The most important thing about most Linux distros is not what package system they use but the fact they use one at all.

This IMO is one of the most important edges that Linux has over the competition. pkgadd on solaris and installers on windows/mac do not cut it. Efficient management of systems requires.

Ability to add packages, and this does not mean just add on packages, but core system packages. ie the entire system should be able to be removed/updated/installed one package at a time.
Ability to query a database of all install packages and they files
Ability to detect dependencies (or solve them via the package tool or third party tools)
Ability, and this is probably one of the most important features, remove the package and all of its associated files.

Whether the system uses .deb or .rpm is irrelevant as long as these core features are present.

As far as upgrading a system, which the author seems to feel is the reason why rpm is doom, this is a feature that simply is not something most distros care about, or in some cases is it compatibile with their business model.

Debian wants inline upgrades to be their primary model of distributing packages, so it is no suprise it works well, but the author makes the error of assuming that others actually consider that feature a plus. Personally I just want to download a CD, CD-R's are cheap and I can burn them at 48x now.

My $0.02

Posted Mar 14, 2003 12:55 UTC (Fri) by ringerc (subscriber, #3071) [Link]

RPM and DEB file formats really aren't that different. .deb looks so attractive not only because of Debian's strict packaging quality guidelines but also because there is USEABLE INFRASTRUCTURE (up-to-date regional and ISP mirrors) in place for easy updates, and the tools to exploit that. Debian mirrors are everywhere, and debian is designed to use them.

I can only speak for Red Hat at the moment, but when I noticed an RH mirror on my local ISP's FTP I thought "great, updates will be easy then". No such luck. "up2date" wanted to register my system with RH before doing anything, and then it turns out it only talks to RH servers. What's wrong with getting the actual packages from my ISP's perfectly good mirrors of redhat-8.0 and updates/8.0 ? Oh, thats right, no chance to push paid RHN. Up2date is a business tool for RH and not designed to be the best technical solution to the updates problem. Apparently its possible to kludge it to work with other servers, but I just ended up downloading the entire updates/8.0 directory off the FTP and doing an "rpm -F *" (plus pre-installing new dependencies etc) so that I could have all the updates within an hour not a week.

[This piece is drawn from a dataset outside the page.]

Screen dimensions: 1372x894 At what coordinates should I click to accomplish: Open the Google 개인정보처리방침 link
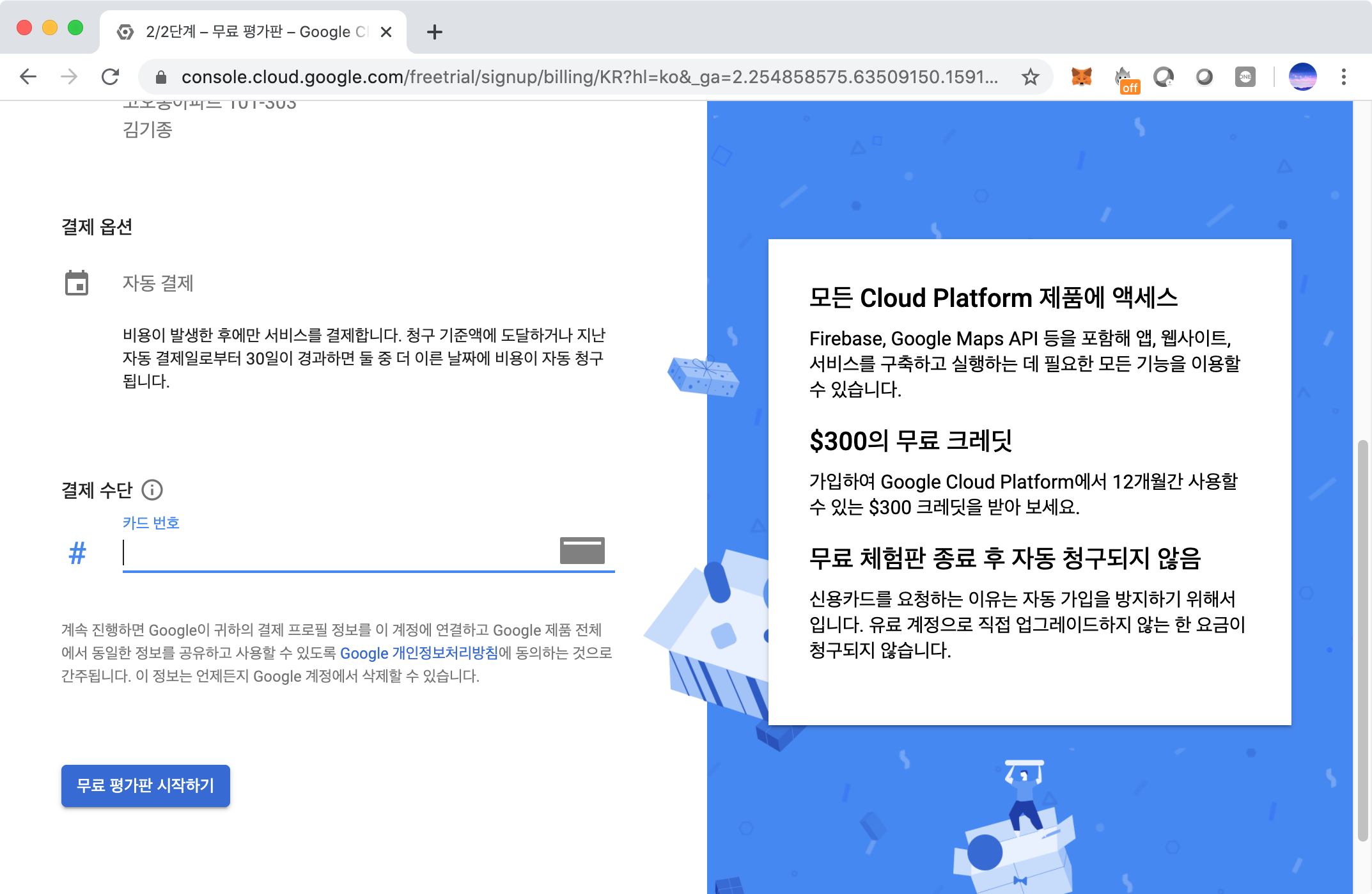tap(419, 653)
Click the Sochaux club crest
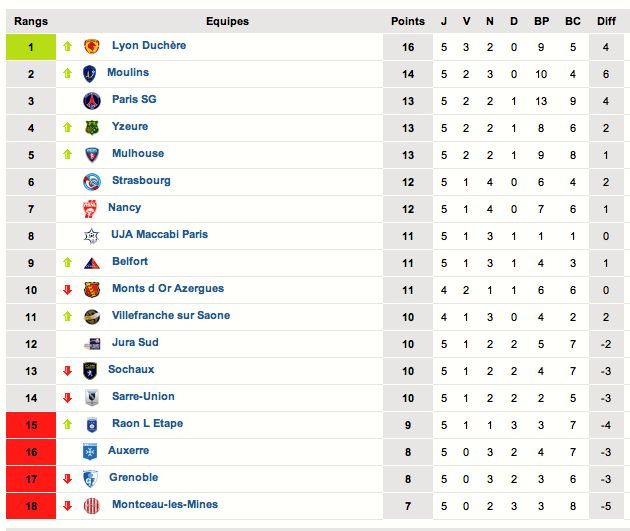The width and height of the screenshot is (630, 531). tap(90, 371)

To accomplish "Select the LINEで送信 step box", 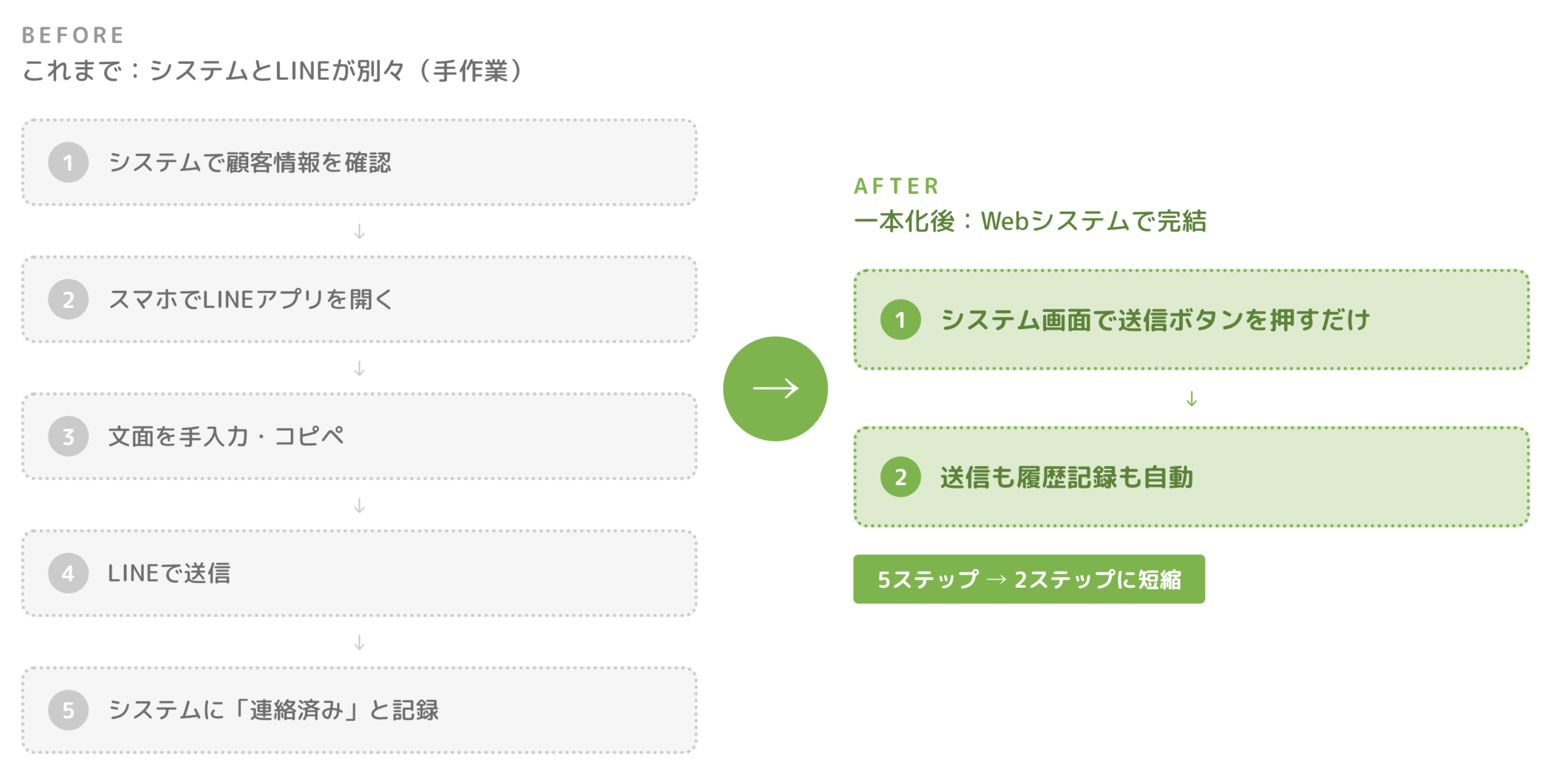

On a debian box I can install new packages and updates from a local mirror. That's important if you live in a country that thinks that data traffic costs money (Australia) and charges you for your downloads. *sigh*. If Progress Inc. supported Debian for their 4GL I'd be back in a second.

Perhaps distros like Mandrake are better about using local update resources, but RH is apalling like that. Sad to see given how nice most of the rest of it is.